In cases where lesser methods have failed or where the piles are persistently prolapsing (external or 3rd degree), operative intervention may be required. The following are some of the procedures currently available.

Stapled haemorrhoidectomy

PPH – procedure for prolapsed haemorrhoids.

In this method, a specially designed instrument is used to remove a ring of tissue inside the back passage which contains the roots of the haemorrhoids. The instrument immediately closes the defect in the tissues with a ring of tiny surgical staples. As there are no open wounds in the skin, the procedure is not painful and generally well tolerated, with recovery mostly completed in a few days.

This operation is currently my preferred treatment option. It is suitable for all piles except those which are very large and prolapsing (3rd degree).

HALO (haemorrhoidal artery ligation)

In this procedure, the blood vessels supplying the haemorrhoids are identified using an ultrasound probe and then tied off with stitches causing the haemorrhoids to shrink. It is also well tolerated but long-term efficacy is unproven.

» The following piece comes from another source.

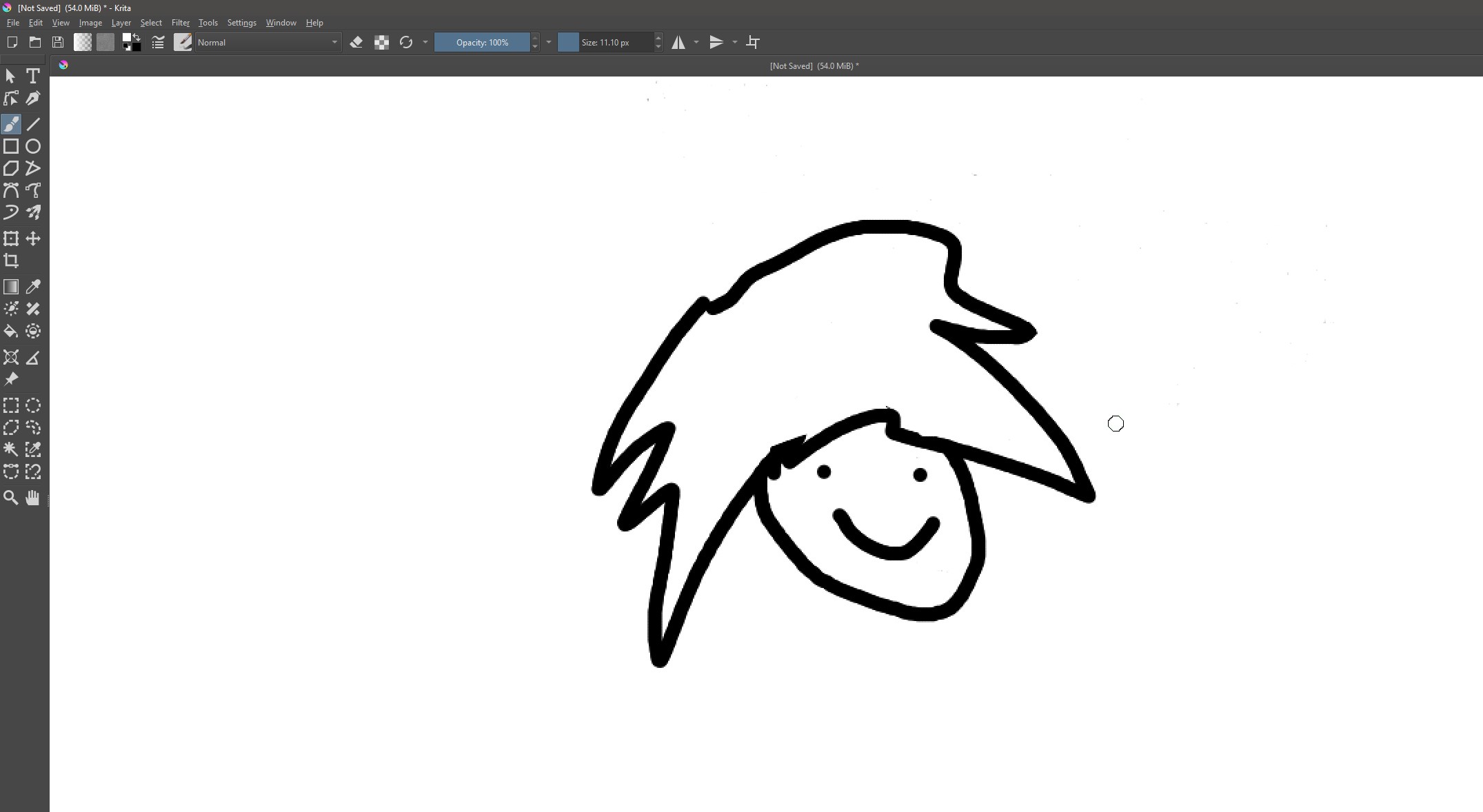Open the brush preset chooser

(183, 43)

Open (traditional) Haemorrhoidectomy

The traditional operation is perhaps still the gold standard for the long-term relief of haemorrhoid symptoms. It is, however, a painful and unpleasant procedure to endure. The haemorrhoid masses are cut away, their feeding blood vessels secured with stitches. Open wounds remain on the skin which must heal together in the recovery phase, often up to 4 weeks. In some instances, healing can be accompanied by scarring, resulting in troublesome narrowing of the back passage.
This operation now tends to be reserved for the largest prolapsing (3rd degree) haemorrhoids.